• [WHAT YOU SHOULD DO]:
Transcribe the portion of the forum thread on patchouli blends starting at "Everything smells great" and ending at "Relle (Nov 27, 2011)".

• [PROVIDED PASSAGE]:
# What scents blend well with patchouli?



## Cristy (Nov 26, 2011)

I recently ordered some new fragrance oils, one of which is patchouli.  I have never smelled this before but looking around online I've seen that it's pretty common so I decided to give it a try.  IMO this oil really, really smells terrible.  Might not be too bad thought mixed with something else, anyone have any suggestions??


----------



## judymoody (Nov 27, 2011)

Everything smells great with patchouli!

Actually, I've never used the FO, only the EO.

But to start, try a citrus like sweet orange or grapefruit, or just about any fruit.  It is supposed to blend nicely with raspberry.  Lavender or mint is good too.


----------



## Relle (Nov 27, 2011)

I found I didn't like it OOB and it smelt really strong in the soap too, but after about 6 weeks it mellowed and its not too bad after all, give it a try as is, you might like it.


----------



## Soapy Gurl (Nov 27, 2011)

I have the EO but I am a patchouli hater, lol.  I have a friend that is too but she made a soap that even I liked!  It was a tiny bit of patchouli blended with sweet orange.  It was so subtle, just an undertone, but stull there.  Start with a small amount.  The EO is super potent, I am not sure of an FO.


----------



## Fragola (Nov 27, 2011)

I don't know about the fragrance, I only used the EO.

Patch is very strong, and is rarely used as the dominant quantity. Sometimes it is used as low as 5-10%  in a blend.

Item-finding records
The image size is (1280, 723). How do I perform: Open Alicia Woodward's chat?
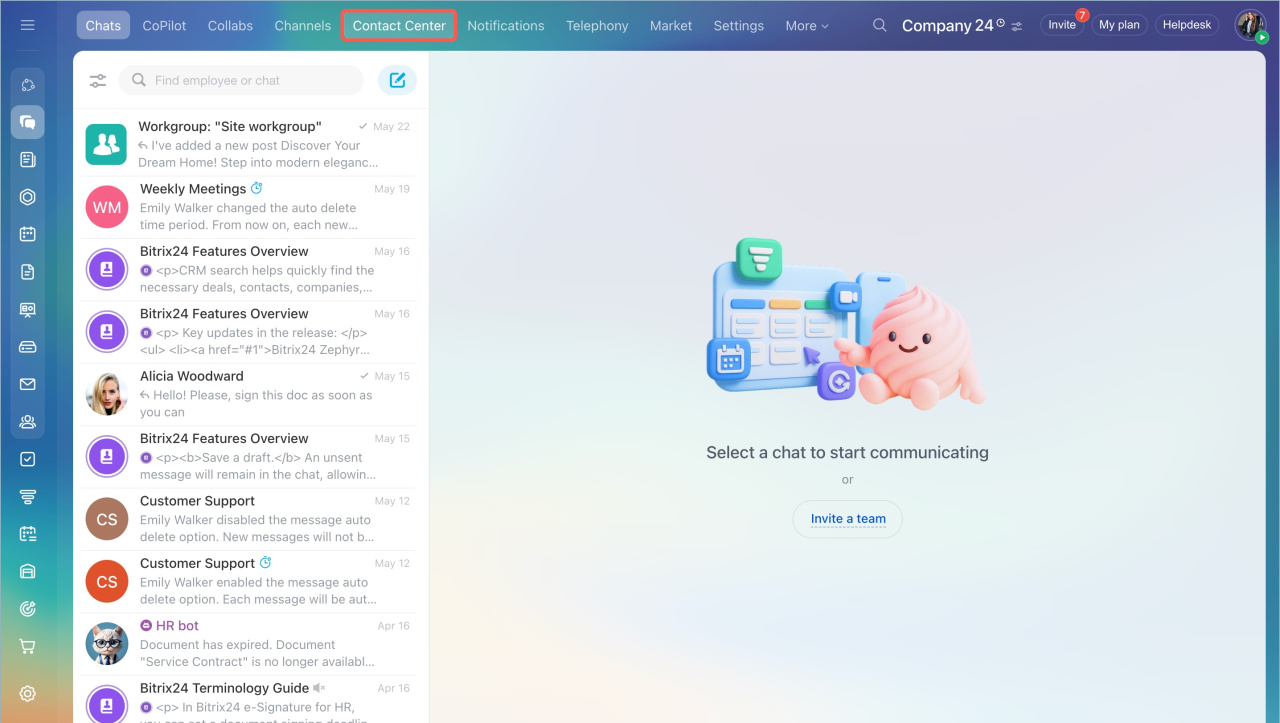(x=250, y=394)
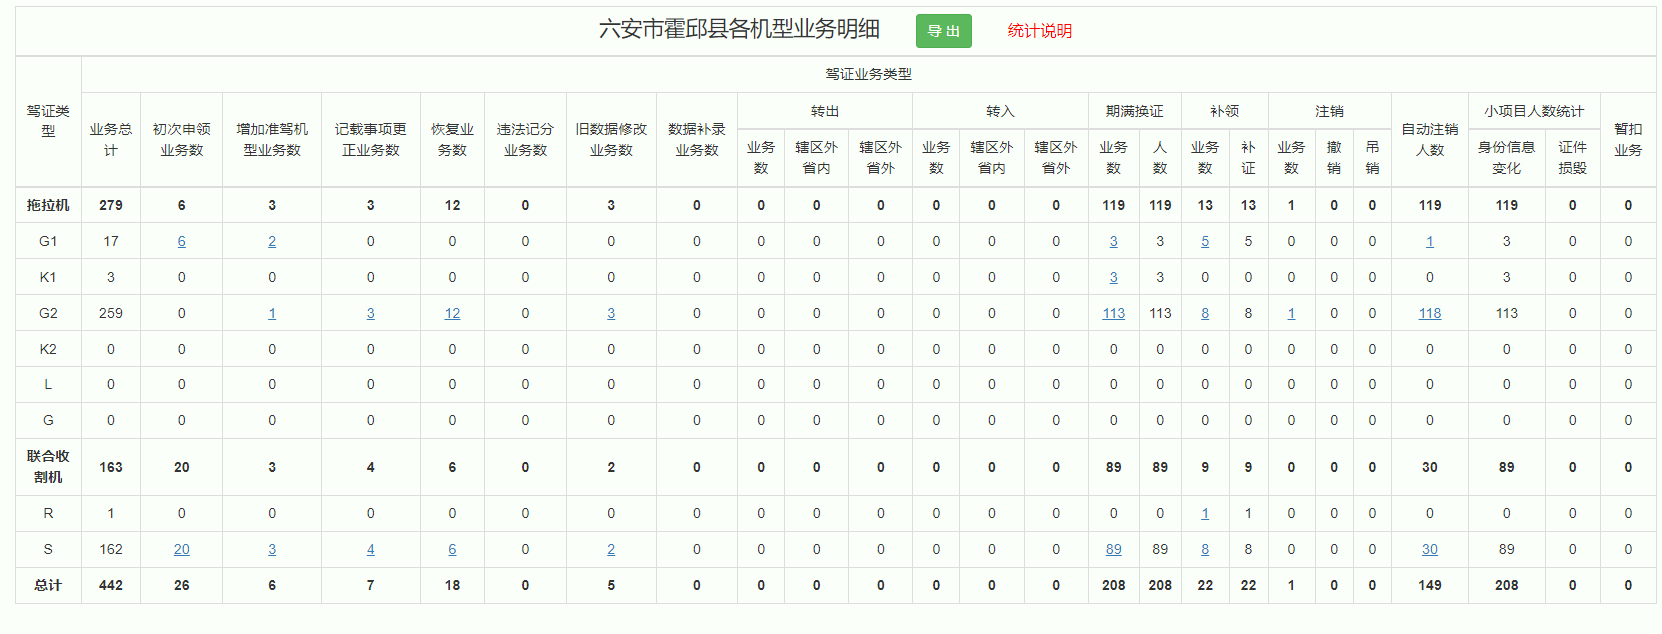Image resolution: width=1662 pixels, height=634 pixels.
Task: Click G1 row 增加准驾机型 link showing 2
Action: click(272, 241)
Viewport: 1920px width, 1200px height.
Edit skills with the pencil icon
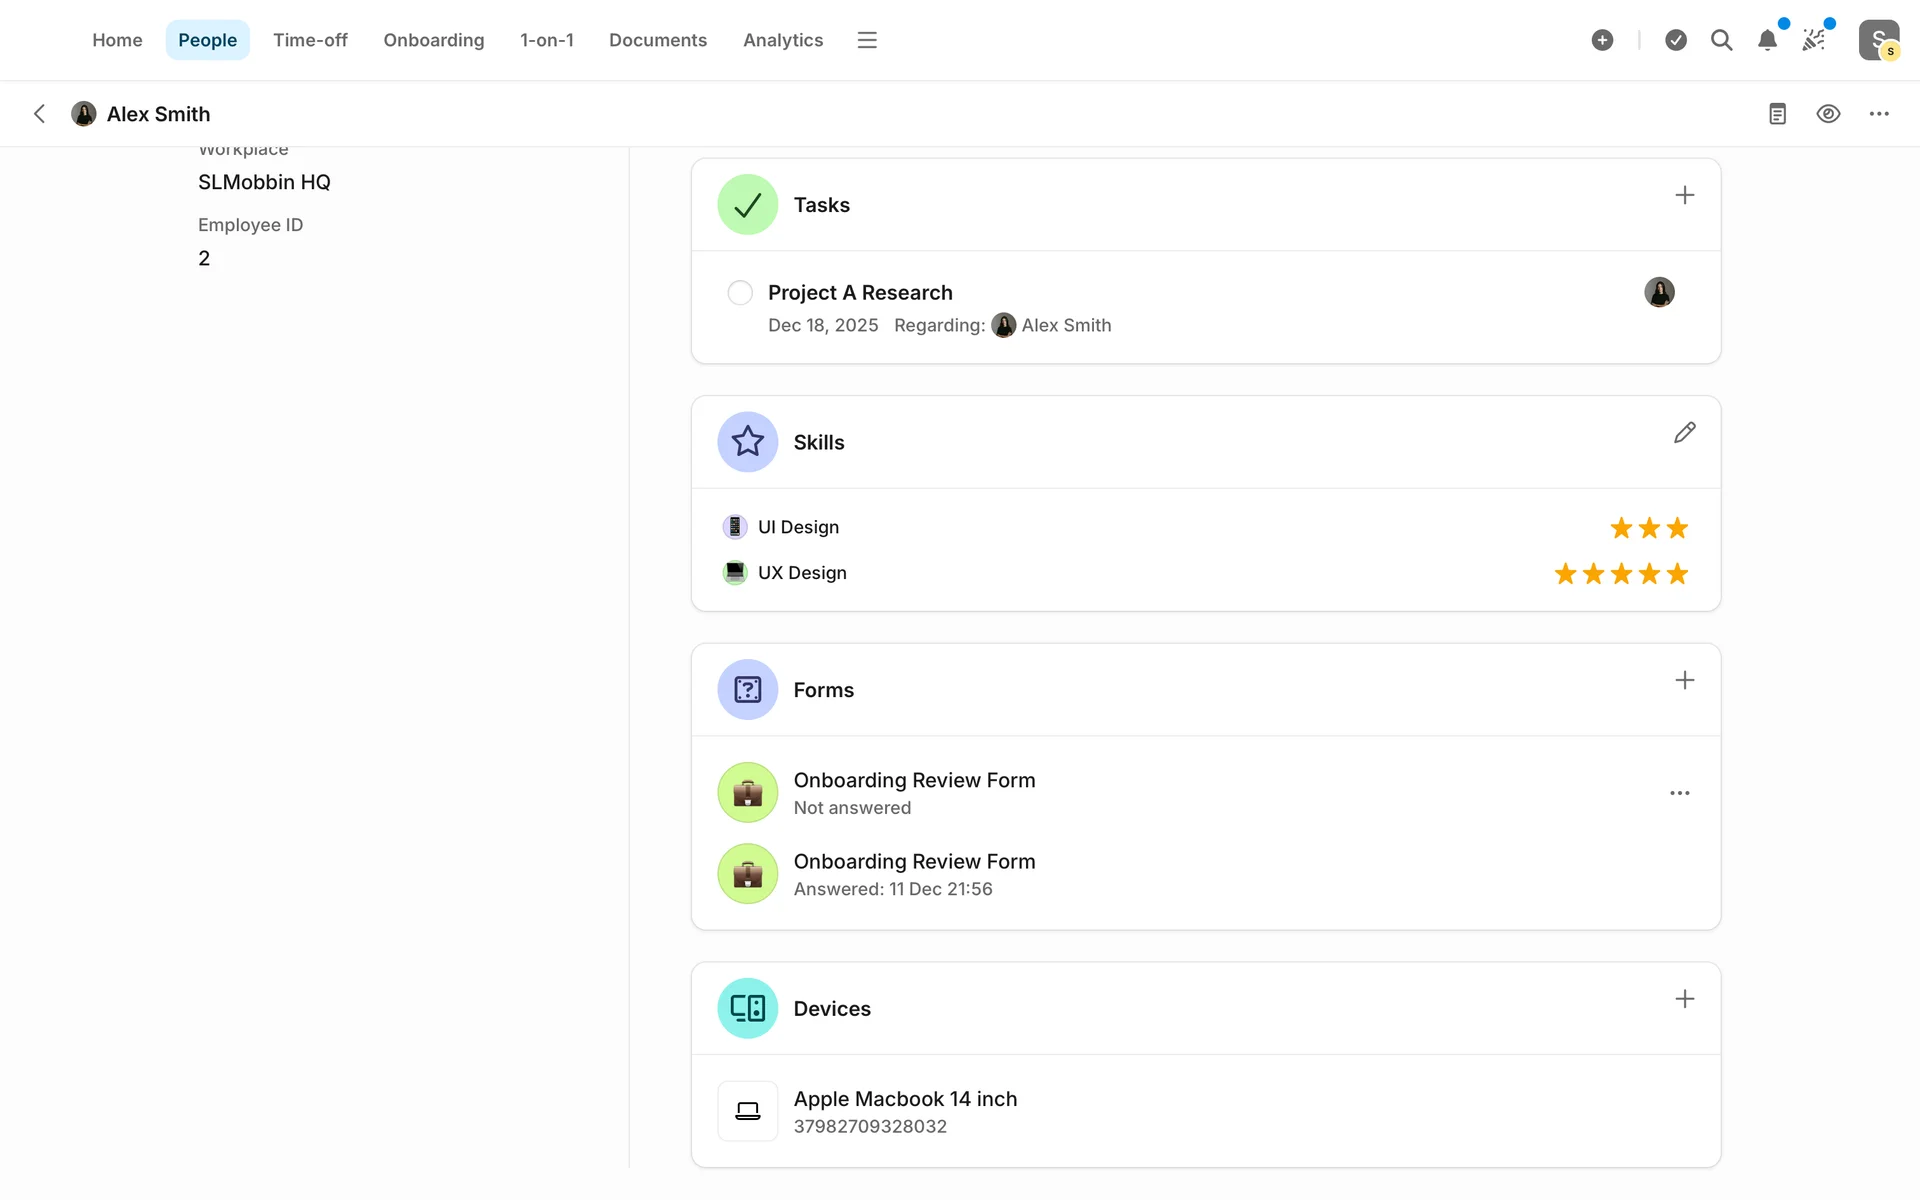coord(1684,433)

• [EXERCISE SOLUTION]:
Everything smells great with patchouli!

Actually, I've never used the FO, only the EO.

But to start, try a citrus like sweet orange or grapefruit, or just about any fruit.  It is supposed to blend nicely with raspberry.  Lavender or mint is good too.


----------



## Relle (Nov 27, 2011)